• **STATED GOAL 1**:
Copy the pointing dataset records line for line, leaving out the pictures.

::: EXCERPTED PASSAGE :::

Using Corollary 7 to estimate integrand uniformly in x and rearranging the inequality, we get

$$\begin{aligned} |A(x)|\ge&\,|{\mathcal {A}}|-\left| a(t_0)^3\partial _t(\psi -\psi _{\text{ hom }})(t_0,x)\right| \\ {}&\,-\Vert \Delta (\psi -\psi _{\text{ hom }})(t_0,\cdot )\Vert _{C^0(M)}\int _0^{t_0}a(s)\,ds\\ {}&\,-Ca(t_0)^3\left( \sqrt{E_1(t_0,\psi -\psi _{\text{ hom }})}+\sqrt{E_2(t_0,\psi -\psi _{\text{ hom }})}\right) \cdot \\ {}&\quad \quad \quad \cdot \int _0^{t_0}a(s)\int _s^{t_0}a(r)^{-3}\,dr\,ds \end{aligned}$$

and the statement now follows upon realising that \(a(t_0)^3\partial _t\psi _{\text {hom}}(t_0,\cdot )={\mathcal {A}}\) holds by definition and that \(\psi _{\text {hom}}\) drops out in all subsequent terms precisely because it is spatially homogenous. \(\square \)

Corollary 15

If, for \(t_0>0\) small enough in type \(-1\), the initial data are controlled in the sense that, for some \(\varepsilon >0\) such that,

$$\begin{aligned} \Vert a(t_0)^3\partial _t\psi (t_0,\cdot )-{\mathcal {A}}\Vert _{C^0(M)}\lesssim \varepsilon \end{aligned}$$

and

$$\begin{aligned} g(t_0)\left( \Vert \partial _t\Delta (\psi )(t_0,\cdot )\Vert _{H^2(M)}+\Vert \Delta \psi \Vert _{H^3(M)}\right) +t_0^{1+\frac{2}{3\gamma }}\Vert \Delta \psi \Vert _{C^0(M)}\lesssim \varepsilon \end{aligned}$$
(5.1)

hold, where

$$\begin{aligned} g(t_0)={\left\{ \begin{array}{ll} \left( \left( 2-\frac{4}{3\gamma }\right) ^{-1}+\left( 1+\frac{2}{3\gamma }\right) ^{-1}\right) t_0^{2-\frac{4}{3\gamma }} &{} \gamma <2\\ t_0^\frac{7}{3}\left( 1+|\log (t_0)|\right) &{} \gamma =2\,, \end{array}\right. } \end{aligned}$$

then \(|A|>0\) holds if \(\frac{\varepsilon }{|{\mathcal {A}}|}>0\) is small enough.

:::

• **STATED GOAL 2**:
According to the excerpted passage, why does ψ_hom drop out in all the terms after the first one?

::: AVAILABLE RECORDS :::

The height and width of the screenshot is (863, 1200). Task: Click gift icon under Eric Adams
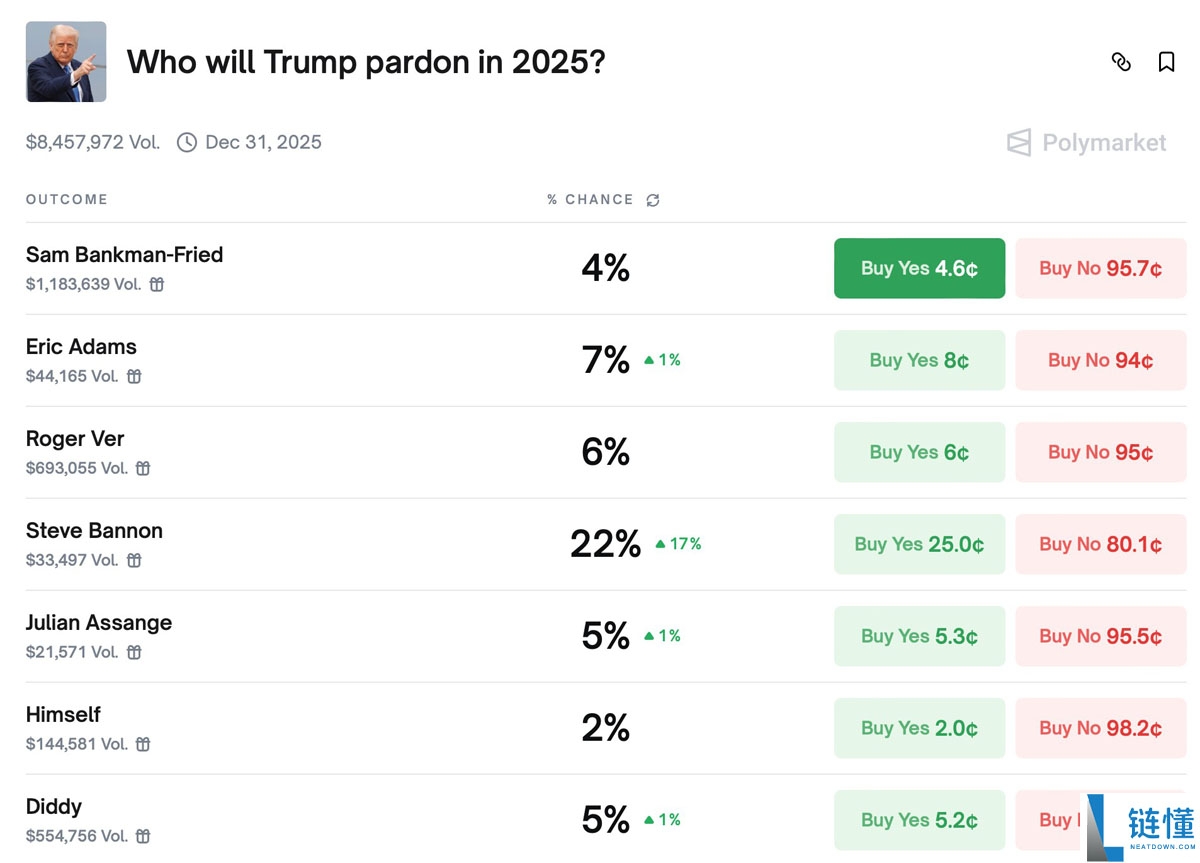coord(134,376)
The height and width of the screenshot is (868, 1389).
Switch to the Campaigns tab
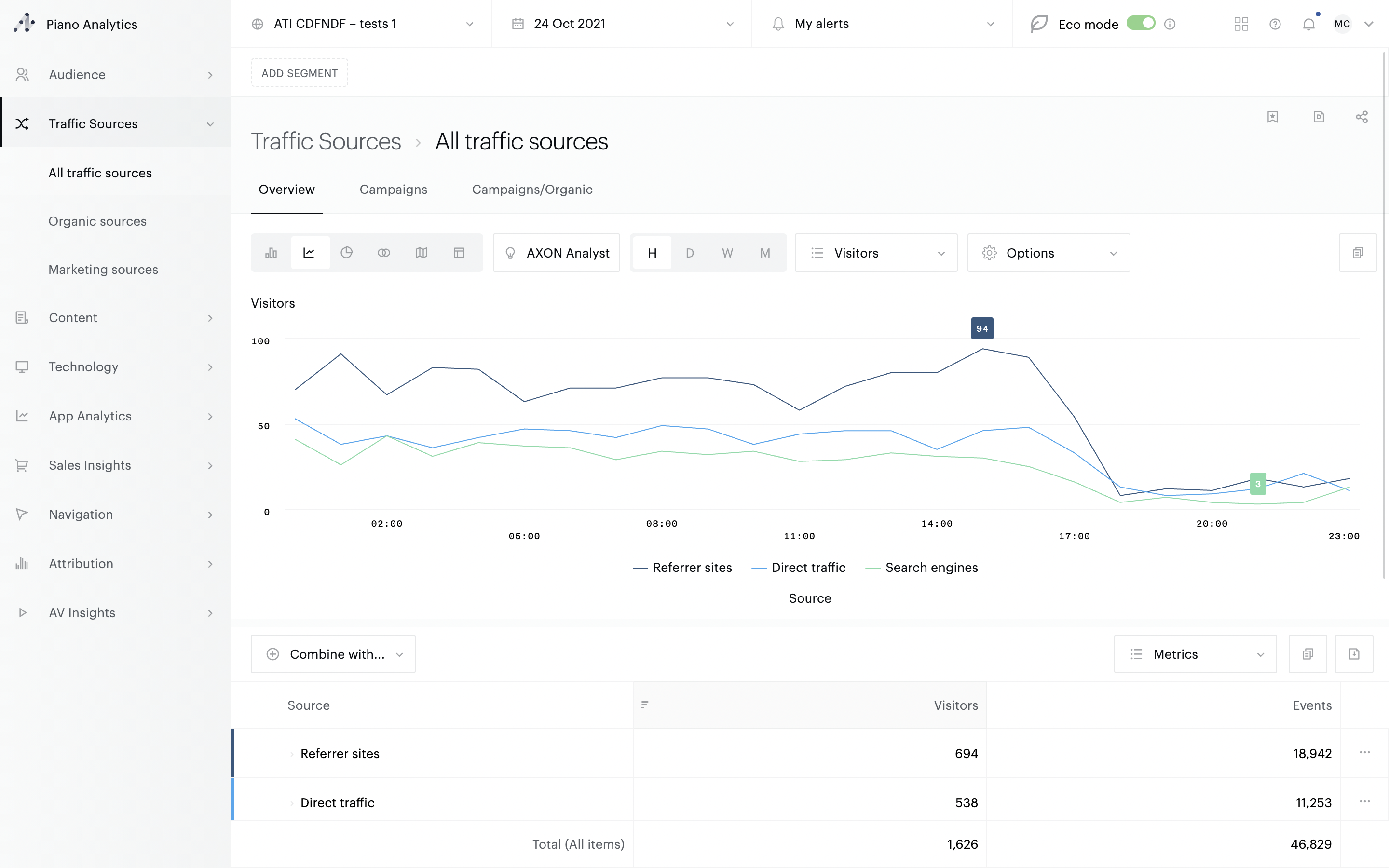click(393, 190)
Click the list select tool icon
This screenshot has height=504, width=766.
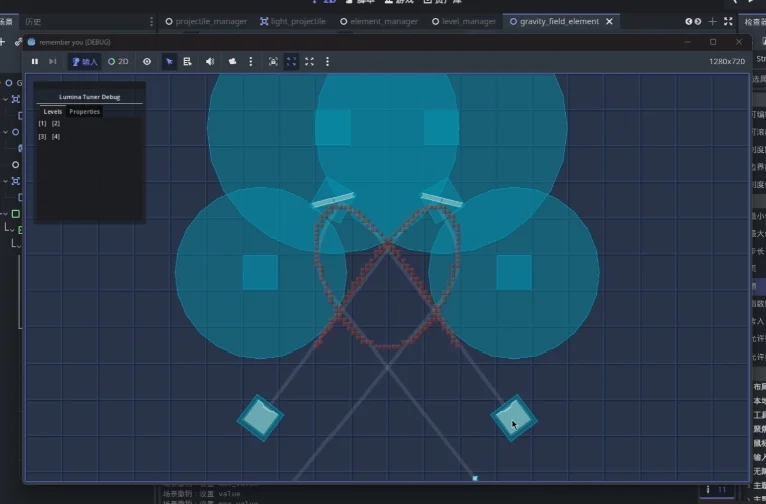[x=187, y=61]
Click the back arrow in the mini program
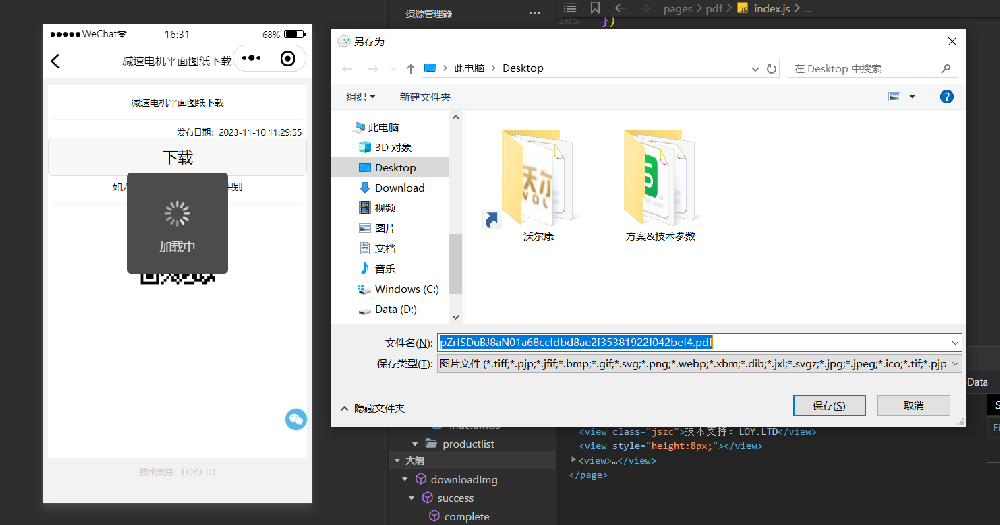 click(x=55, y=61)
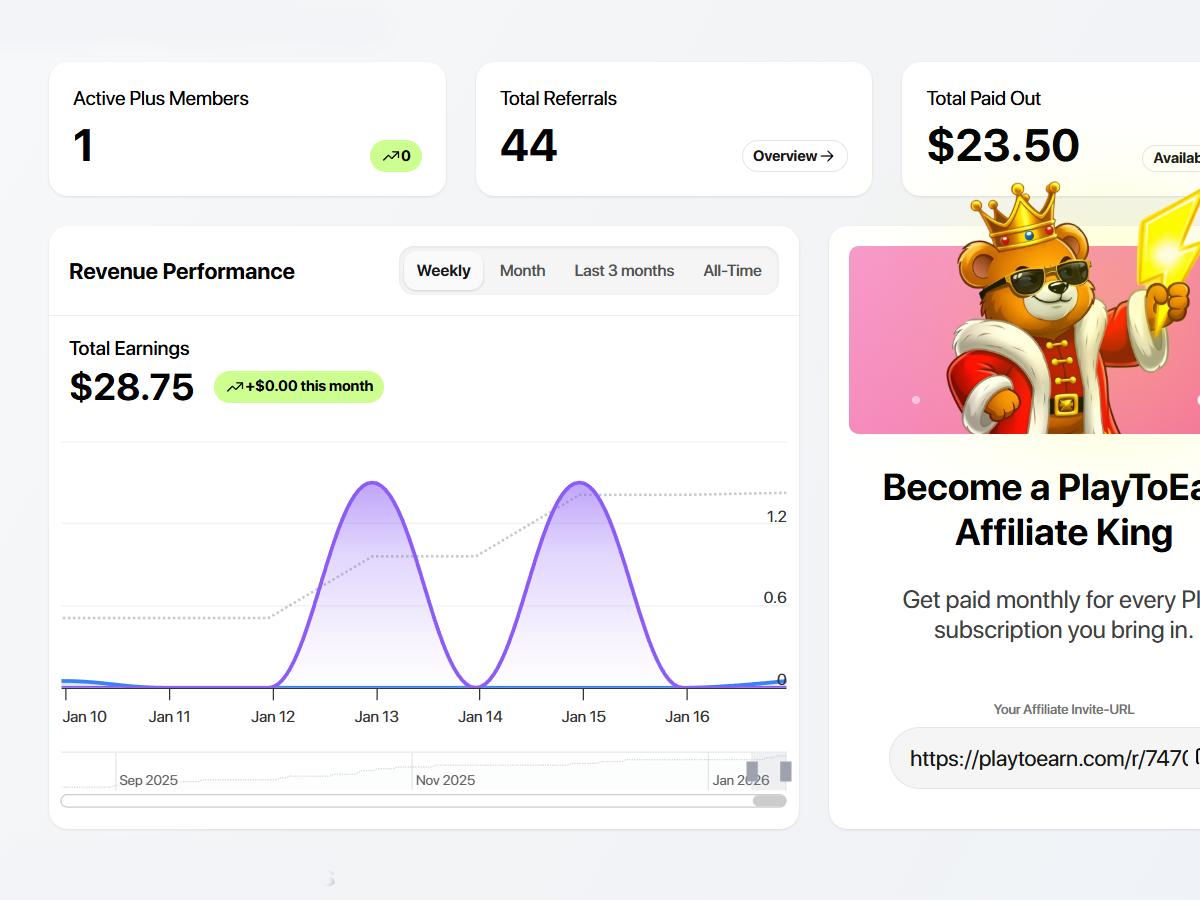1200x900 pixels.
Task: Open the Overview of Total Referrals
Action: pos(795,156)
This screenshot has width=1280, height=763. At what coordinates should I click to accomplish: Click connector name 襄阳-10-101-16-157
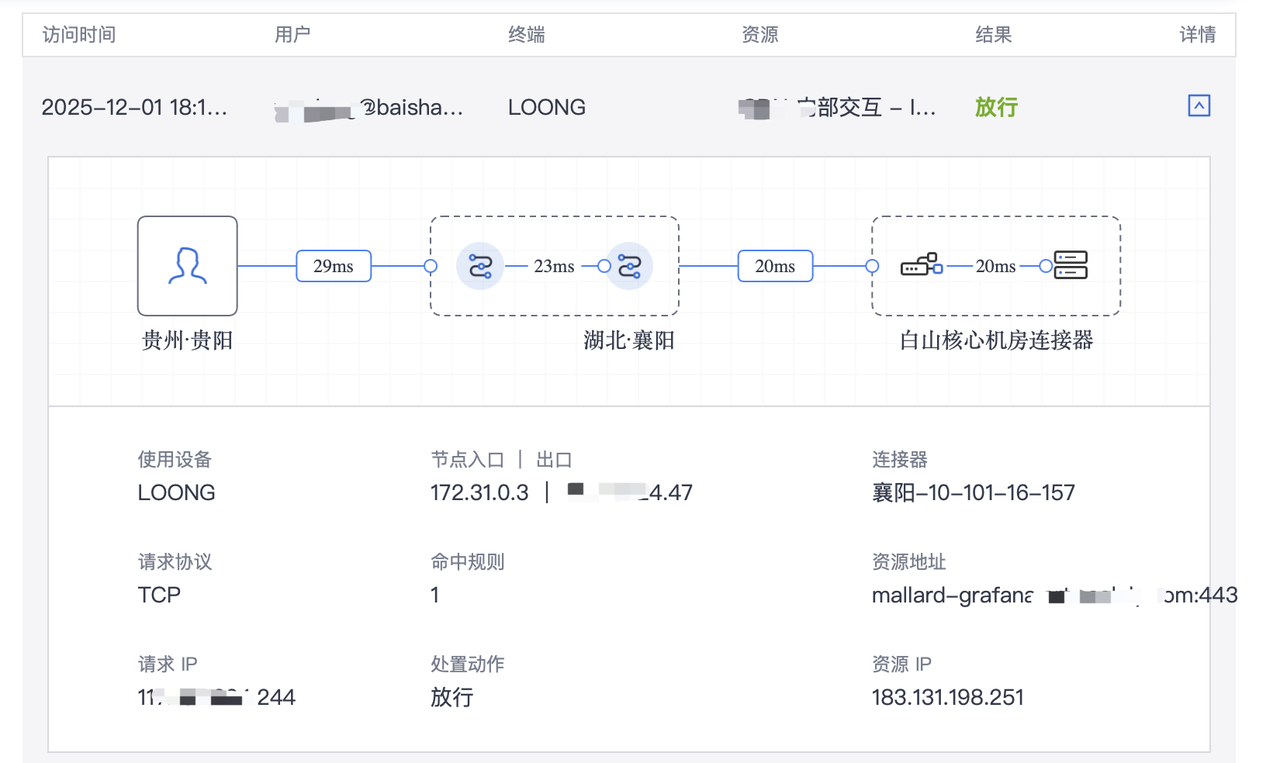(973, 492)
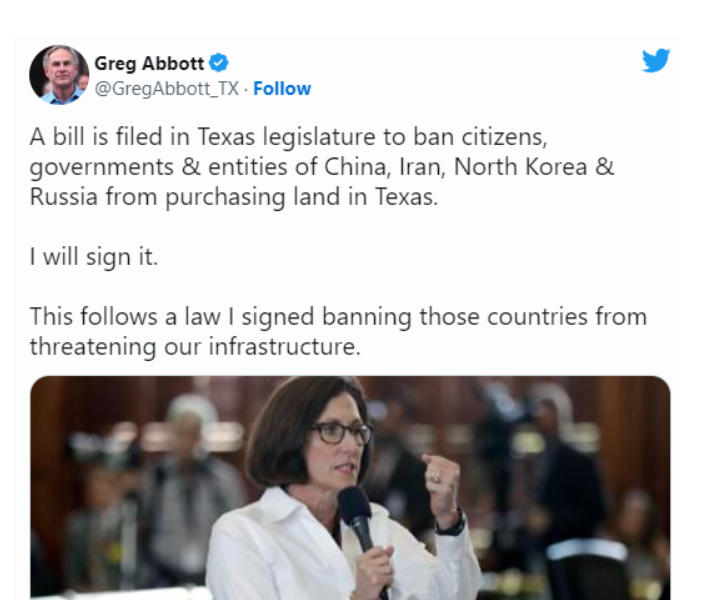Click the word "governments" in the tweet

click(x=102, y=168)
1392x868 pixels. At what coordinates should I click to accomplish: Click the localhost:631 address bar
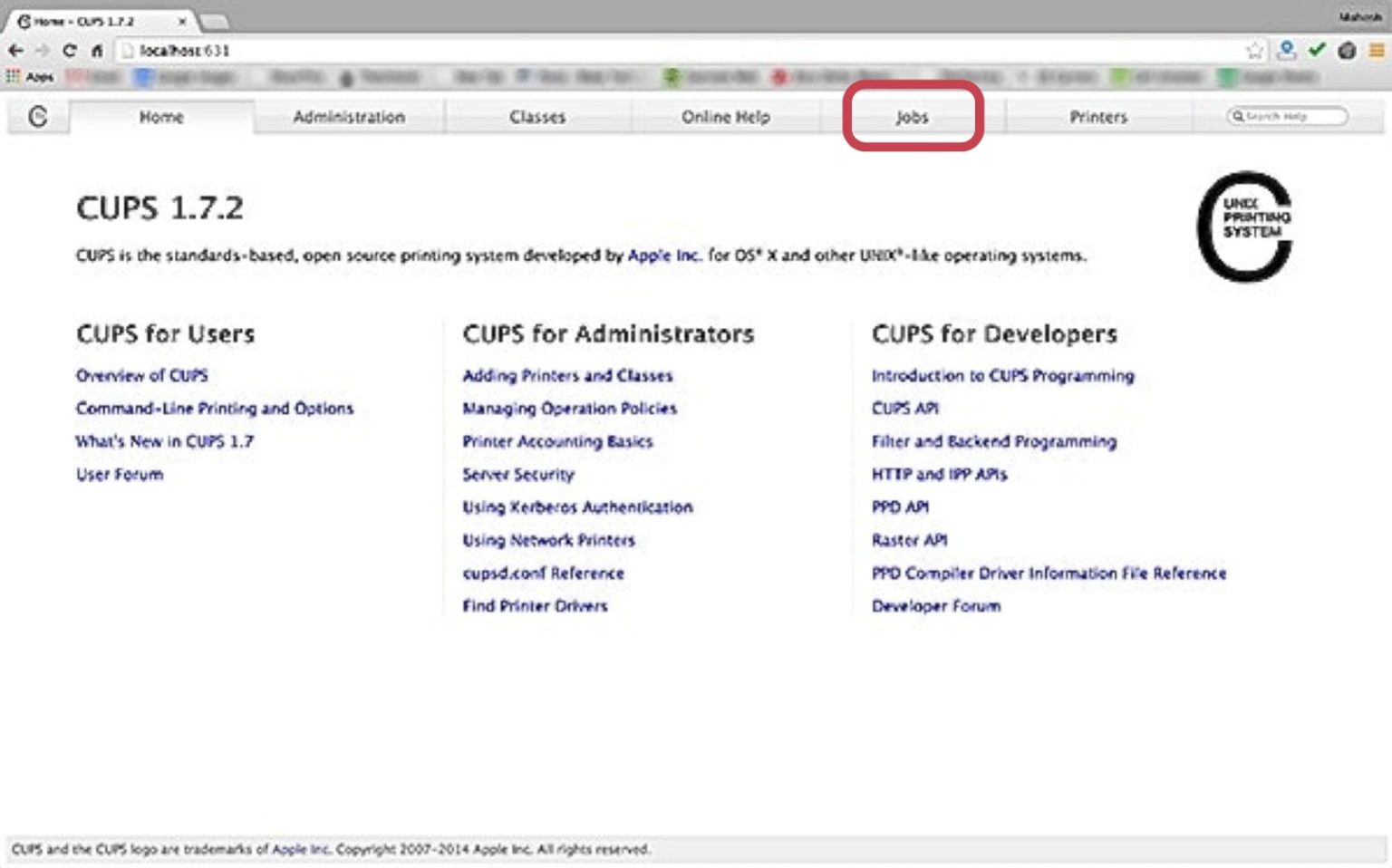[680, 51]
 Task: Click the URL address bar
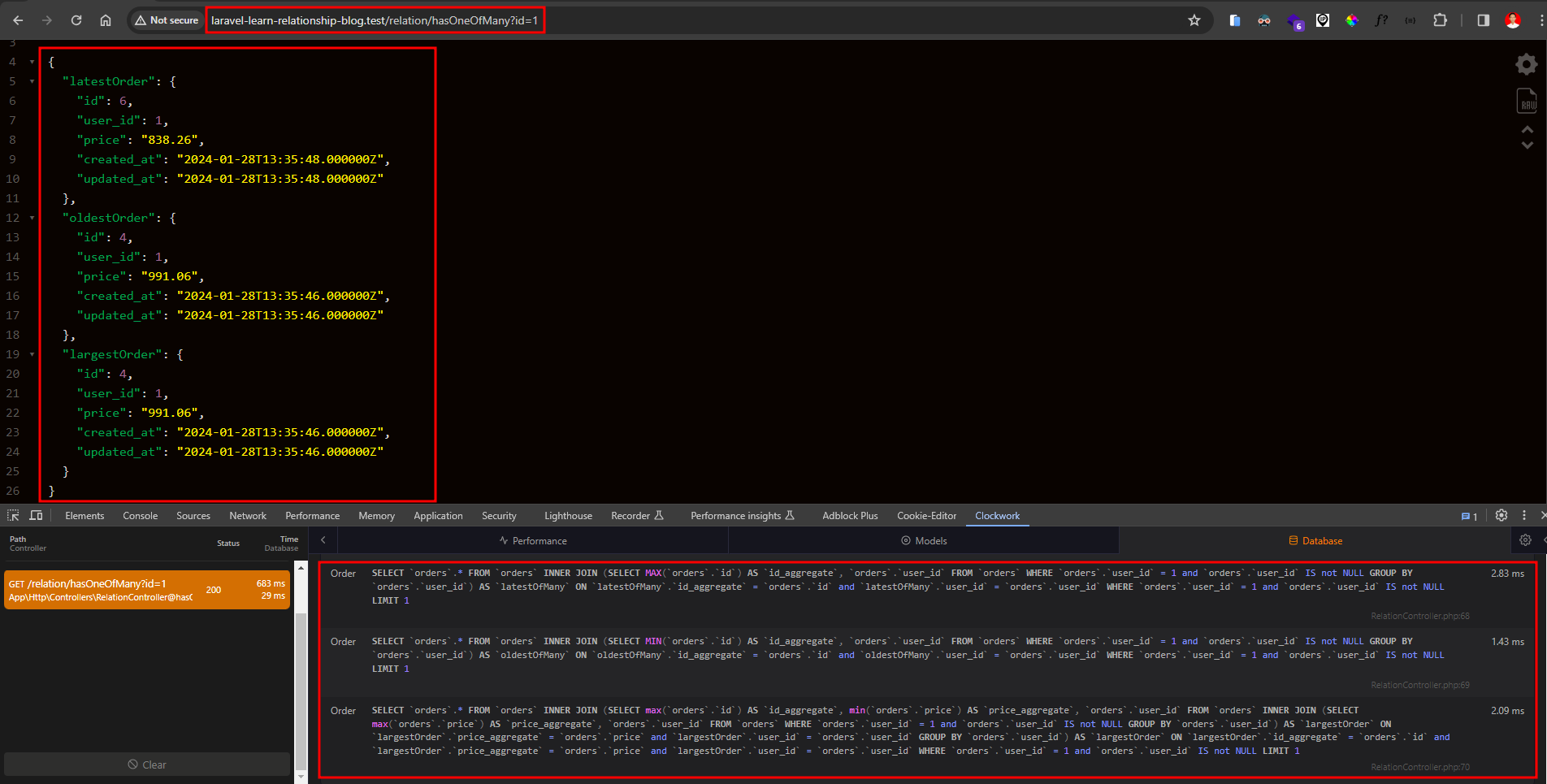[375, 20]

:::

• **CORRECT RESPONSE 1**:
The height and width of the screenshot is (863, 1200). Task: Click gift icon under Eric Adams
coord(134,376)
The height and width of the screenshot is (868, 1389).
Switch to the Campaigns tab
click(393, 190)
Click the list select tool icon
This screenshot has height=504, width=766.
[x=187, y=61]
Click the back arrow in the mini program
 click(x=55, y=61)
1200x900 pixels.
Task: Open the Overview of Total Referrals
Action: pos(795,156)
This screenshot has width=1280, height=763. At what coordinates should I click to accomplish: Click connector name 襄阳-10-101-16-157
(973, 492)
Click the word "governments" in the tweet

click(x=102, y=168)
1392x868 pixels. At what coordinates should I click to accomplish: Click the localhost:631 address bar
[680, 51]
 Task: Click the URL address bar
[375, 20]

• **CORRECT RESPONSE 2**:
It drops out because it is spatially homogeneous.